Task details: Please determine the number of lines in the material below that contain the word "computer", and state it alone.

Dataset records:
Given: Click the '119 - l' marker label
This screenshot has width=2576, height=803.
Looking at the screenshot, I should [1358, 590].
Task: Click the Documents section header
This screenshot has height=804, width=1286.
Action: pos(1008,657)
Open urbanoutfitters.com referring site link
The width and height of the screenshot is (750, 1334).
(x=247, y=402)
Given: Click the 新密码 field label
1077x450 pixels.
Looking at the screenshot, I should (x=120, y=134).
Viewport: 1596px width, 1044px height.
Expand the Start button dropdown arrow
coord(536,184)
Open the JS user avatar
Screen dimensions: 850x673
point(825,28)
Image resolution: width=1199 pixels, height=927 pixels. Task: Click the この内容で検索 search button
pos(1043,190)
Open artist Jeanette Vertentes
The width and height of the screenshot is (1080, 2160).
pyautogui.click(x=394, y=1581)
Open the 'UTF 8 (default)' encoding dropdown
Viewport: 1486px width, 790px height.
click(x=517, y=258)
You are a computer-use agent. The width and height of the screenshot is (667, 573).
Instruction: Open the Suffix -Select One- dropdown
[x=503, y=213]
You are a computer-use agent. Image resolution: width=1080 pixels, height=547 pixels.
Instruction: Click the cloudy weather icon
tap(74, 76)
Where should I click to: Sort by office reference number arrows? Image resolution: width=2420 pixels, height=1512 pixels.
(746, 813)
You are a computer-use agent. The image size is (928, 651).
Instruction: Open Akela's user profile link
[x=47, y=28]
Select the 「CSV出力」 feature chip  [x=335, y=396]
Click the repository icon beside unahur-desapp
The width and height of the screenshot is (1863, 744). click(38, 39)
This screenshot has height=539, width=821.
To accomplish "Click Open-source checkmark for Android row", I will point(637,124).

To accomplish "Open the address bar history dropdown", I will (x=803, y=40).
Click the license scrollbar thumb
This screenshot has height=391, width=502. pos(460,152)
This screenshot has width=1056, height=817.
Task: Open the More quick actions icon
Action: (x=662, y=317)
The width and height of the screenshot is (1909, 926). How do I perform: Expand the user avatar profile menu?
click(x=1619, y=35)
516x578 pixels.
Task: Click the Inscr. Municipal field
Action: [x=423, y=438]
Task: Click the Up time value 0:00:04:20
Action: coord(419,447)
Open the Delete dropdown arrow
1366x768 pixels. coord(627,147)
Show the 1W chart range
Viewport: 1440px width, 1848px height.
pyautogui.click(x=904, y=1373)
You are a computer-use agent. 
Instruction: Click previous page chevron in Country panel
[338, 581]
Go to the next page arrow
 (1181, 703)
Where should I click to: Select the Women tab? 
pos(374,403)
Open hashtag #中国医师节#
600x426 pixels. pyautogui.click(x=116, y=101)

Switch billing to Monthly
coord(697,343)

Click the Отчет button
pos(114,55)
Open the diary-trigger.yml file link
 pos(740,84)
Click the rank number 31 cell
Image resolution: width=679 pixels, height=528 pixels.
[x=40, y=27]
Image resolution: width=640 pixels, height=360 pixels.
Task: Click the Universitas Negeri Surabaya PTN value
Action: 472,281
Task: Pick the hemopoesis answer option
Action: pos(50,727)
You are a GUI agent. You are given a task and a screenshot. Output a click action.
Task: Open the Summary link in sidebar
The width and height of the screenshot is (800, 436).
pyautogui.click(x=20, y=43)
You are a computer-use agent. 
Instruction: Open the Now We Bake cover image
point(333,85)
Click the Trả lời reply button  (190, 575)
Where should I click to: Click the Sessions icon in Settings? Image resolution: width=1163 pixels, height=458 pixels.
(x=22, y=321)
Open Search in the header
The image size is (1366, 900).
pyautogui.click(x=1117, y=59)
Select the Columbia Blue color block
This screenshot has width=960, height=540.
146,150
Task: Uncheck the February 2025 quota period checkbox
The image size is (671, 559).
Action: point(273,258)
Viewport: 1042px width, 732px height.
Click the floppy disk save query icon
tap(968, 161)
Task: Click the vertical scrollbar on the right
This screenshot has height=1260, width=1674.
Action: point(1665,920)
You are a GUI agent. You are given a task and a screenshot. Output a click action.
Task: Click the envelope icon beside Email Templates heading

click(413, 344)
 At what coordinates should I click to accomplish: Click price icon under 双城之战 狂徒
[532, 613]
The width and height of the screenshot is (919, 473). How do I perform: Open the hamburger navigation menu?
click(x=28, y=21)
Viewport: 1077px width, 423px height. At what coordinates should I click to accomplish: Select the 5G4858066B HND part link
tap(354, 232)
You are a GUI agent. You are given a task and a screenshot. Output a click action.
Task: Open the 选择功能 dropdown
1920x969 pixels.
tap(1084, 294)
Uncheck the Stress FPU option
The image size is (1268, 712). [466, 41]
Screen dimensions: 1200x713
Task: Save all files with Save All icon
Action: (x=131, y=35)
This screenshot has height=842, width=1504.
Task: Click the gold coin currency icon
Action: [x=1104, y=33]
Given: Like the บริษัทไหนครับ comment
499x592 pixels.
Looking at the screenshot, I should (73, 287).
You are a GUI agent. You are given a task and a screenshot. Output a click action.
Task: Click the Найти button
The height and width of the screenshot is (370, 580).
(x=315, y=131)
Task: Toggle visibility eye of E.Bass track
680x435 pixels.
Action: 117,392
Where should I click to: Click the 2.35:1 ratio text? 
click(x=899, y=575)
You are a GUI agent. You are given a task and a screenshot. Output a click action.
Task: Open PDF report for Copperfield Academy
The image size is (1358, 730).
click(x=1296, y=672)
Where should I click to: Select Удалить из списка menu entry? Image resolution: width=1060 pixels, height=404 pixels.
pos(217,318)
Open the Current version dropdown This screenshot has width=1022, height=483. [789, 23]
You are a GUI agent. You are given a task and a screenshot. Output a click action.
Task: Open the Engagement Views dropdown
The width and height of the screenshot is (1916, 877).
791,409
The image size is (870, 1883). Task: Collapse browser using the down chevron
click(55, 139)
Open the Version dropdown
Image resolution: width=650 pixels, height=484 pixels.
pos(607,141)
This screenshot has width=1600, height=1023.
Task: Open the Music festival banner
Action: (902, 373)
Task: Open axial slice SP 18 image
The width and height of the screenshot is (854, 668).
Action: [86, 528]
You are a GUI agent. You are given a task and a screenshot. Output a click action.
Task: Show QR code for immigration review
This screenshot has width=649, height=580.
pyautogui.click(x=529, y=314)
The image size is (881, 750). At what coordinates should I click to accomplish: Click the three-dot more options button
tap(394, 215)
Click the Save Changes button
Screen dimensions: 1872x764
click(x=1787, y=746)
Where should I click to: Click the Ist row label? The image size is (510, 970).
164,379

Reply: 5